First Lieutenant Hodak, his peter pilot for the day, was standing in the opts room like a tree rack trying to keep out of other peoples’ way. He had the code wheel tucked in his right breast pocket with the cord around his neck. Hodak was still a newguy having been with the company about two weeks. Nobody knew him, so he was like a non-person. He was quiet, keeping to himself, not much of a conversationalist, so the prospect of flying with him for a day was rather boring. Randolph had flown with him once on a short inconsequential four-ship combat assault mission. He was stiff and rather formal in the cockpit. That was Randolph’s only memory of him. Already, he had procured the mission sheet and offered it to Randolph. There was no expression on his non-face in the half light of the room.

            “We have to take two fuel specialists, someplace.” Hodak said solemnly.

            Randolph looked at the proffered sheet noticing immediately he didn’t have his regular aircraft. He was suspicious.

            “We’re the spare for the flight,” Hodak added noncommittally. He was looking intently at Randolph’s face, although Randolph was not looking at him.

            “Lieutenant Thayer, you have to take the two guys up to Thien Ngon before the flight leaves.” It was Captain Noonan, the operations officer. He was a second tour aviator. He seldom flew. Randolph barely knew him, which was why he had been addressed by his rank.
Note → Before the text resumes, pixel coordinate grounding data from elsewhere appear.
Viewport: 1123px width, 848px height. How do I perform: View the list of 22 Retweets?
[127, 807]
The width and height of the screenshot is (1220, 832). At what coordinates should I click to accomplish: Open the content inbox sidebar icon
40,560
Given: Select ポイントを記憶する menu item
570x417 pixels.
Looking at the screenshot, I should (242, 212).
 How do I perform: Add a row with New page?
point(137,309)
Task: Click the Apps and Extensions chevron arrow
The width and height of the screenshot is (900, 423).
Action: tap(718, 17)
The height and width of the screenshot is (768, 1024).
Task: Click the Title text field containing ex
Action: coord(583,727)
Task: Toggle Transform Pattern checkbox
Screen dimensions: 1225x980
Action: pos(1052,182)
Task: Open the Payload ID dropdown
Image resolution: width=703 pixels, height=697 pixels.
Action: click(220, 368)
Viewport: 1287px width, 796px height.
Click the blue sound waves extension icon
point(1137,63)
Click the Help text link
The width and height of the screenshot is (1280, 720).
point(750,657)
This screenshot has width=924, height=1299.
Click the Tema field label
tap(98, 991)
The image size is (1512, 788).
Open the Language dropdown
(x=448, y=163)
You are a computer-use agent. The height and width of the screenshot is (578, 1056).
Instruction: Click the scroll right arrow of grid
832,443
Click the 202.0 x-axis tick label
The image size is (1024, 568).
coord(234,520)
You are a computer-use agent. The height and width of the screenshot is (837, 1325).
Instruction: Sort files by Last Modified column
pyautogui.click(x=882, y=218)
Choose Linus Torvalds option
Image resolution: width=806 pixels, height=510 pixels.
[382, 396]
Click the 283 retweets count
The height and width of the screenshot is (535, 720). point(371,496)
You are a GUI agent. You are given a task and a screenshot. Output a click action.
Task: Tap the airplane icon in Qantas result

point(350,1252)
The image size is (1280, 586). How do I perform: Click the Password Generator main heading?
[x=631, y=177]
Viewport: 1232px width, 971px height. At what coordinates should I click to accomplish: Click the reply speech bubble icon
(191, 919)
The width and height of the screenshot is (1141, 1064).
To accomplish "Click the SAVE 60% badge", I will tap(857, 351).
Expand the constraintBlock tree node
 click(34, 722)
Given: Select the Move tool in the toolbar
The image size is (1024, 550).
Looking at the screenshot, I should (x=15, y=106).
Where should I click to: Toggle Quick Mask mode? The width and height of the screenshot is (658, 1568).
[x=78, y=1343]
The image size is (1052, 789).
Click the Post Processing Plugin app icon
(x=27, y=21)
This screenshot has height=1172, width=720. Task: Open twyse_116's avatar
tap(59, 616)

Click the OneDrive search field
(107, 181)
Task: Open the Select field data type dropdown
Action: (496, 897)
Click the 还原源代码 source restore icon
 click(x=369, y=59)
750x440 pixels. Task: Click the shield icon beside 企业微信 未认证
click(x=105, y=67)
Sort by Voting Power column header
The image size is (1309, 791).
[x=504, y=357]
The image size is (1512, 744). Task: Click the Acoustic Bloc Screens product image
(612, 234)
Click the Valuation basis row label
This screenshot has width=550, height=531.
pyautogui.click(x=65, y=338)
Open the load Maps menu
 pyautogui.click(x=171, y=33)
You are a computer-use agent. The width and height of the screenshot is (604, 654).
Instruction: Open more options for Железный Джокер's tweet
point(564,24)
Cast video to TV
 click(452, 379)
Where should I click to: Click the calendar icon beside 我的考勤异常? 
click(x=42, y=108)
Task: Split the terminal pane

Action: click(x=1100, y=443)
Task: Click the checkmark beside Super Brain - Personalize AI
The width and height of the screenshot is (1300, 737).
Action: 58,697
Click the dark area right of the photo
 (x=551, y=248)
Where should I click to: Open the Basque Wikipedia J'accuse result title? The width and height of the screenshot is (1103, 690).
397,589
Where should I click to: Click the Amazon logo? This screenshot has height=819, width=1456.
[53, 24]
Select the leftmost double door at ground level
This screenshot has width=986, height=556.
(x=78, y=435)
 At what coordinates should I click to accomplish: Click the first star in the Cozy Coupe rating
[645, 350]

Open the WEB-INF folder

            “Where are they?” Randolph asked bluntly. Noonan was behind the counter with his RTOs and equipment anxiously preparing to go to breakfast. He was always in the operations hootch in the morning to give out the mission sheets, and then he turned it over to his enlisted crew who handled the monotonous, repetitive procedures. Captain Noonan looked hungry although he was sipping a cup of coffee, probably made in their hootch and not from the mess hall. Surprisingly although a nightly regular at the club, Noonan always looked awake in the morning.

            “They’ll be out to your aircraft shortly. They’ve both been told. Everyone’s in the flight. I didn’t have anyone else to send. Since you’re the spare, if you miss the flight departing by a few minutes, you can catch up to them.”

            “Why haven’t I got my own ship?” Randolph’s tone was more terse than he intended.

            “Ask your platoon leader. He made the assignments.”

            Randolph and his platoon leader did not get along. If there was any method of getting stiffed, his platoon leader would think of it. By not having his unofficially assigned aircraft, Randolph felt he had just got it.

“I got to crank in thirty minutes if I’m going to make the flight.”

            “357 is on the maintenance ramp.” Captain Noonan said and setting down his coffee cup departed quickly. If the mess hall ran out of real eggs, you got the kind made from powder, which tasted a lot like sawdust. Randolph understood his motivation and rapid departure.

            “Well, at least we don’t have far to walk this morning,” Randolph said sourly to Hodak, who was still standing as ramrod straight as a cigar store Indian statue.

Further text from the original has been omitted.